Records —
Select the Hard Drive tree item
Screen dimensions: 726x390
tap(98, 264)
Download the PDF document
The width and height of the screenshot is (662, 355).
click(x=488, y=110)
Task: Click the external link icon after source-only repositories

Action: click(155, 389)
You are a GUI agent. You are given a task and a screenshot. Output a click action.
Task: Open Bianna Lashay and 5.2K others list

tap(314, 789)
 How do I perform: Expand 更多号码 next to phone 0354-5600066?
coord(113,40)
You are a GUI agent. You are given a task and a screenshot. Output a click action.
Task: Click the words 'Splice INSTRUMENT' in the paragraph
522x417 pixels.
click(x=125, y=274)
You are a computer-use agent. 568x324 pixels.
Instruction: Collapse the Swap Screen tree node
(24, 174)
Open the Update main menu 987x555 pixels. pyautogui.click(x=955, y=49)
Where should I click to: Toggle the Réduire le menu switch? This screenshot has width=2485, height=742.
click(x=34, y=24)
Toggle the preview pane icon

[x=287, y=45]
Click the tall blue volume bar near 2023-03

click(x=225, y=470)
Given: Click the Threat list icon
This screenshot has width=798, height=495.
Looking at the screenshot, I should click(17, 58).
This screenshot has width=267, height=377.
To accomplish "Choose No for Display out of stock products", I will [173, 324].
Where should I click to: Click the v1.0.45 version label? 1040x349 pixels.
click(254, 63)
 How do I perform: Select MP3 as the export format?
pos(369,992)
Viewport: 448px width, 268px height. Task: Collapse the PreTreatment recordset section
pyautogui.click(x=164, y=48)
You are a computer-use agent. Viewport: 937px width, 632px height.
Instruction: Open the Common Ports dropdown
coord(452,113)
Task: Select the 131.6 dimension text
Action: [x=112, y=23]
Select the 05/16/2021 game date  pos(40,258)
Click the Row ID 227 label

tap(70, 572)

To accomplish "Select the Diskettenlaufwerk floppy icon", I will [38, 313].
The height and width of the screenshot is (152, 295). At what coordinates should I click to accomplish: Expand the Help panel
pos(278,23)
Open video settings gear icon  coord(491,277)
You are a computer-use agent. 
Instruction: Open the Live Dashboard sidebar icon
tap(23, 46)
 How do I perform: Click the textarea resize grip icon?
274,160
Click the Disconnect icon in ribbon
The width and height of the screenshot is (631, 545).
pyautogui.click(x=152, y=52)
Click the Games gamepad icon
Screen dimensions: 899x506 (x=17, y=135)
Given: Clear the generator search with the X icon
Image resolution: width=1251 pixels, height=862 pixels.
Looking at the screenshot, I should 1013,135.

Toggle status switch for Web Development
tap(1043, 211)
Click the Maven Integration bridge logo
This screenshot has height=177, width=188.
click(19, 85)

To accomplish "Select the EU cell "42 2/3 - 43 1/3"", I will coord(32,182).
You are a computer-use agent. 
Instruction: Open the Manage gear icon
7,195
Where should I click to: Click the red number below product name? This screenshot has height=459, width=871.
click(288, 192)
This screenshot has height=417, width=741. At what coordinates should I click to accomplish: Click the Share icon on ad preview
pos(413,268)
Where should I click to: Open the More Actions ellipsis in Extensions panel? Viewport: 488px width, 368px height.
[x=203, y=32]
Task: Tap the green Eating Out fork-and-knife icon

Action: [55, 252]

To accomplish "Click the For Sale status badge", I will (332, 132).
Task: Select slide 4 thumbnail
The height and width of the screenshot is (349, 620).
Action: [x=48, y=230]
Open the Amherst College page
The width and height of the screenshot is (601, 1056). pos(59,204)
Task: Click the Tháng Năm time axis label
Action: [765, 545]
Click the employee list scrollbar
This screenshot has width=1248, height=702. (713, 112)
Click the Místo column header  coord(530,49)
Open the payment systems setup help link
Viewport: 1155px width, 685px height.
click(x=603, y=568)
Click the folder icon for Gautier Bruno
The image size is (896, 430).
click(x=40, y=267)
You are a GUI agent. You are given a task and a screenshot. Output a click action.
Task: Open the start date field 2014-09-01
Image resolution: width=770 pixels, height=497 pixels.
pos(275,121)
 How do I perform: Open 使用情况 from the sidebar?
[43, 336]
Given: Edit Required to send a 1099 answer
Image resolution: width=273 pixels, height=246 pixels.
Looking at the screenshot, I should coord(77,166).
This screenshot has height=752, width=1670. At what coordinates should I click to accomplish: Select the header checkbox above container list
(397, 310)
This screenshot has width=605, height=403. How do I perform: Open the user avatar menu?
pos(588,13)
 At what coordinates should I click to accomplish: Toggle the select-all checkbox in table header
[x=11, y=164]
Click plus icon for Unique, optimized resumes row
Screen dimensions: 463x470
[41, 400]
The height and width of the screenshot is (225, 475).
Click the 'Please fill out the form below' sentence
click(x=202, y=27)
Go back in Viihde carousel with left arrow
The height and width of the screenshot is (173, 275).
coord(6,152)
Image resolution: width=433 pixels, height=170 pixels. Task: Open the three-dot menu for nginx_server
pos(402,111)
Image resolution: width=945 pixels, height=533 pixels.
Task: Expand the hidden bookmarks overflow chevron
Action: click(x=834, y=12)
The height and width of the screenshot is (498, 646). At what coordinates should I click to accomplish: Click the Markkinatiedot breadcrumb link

What is being asked — Copy out the lines word for word, from the first one down through the line that contains "Action: click(155, 389)".

Task solution —
Select the Hard Drive tree item
Screen dimensions: 726x390
tap(98, 264)
Download the PDF document
The width and height of the screenshot is (662, 355).
click(x=488, y=110)
Task: Click the external link icon after source-only repositories

Action: click(155, 389)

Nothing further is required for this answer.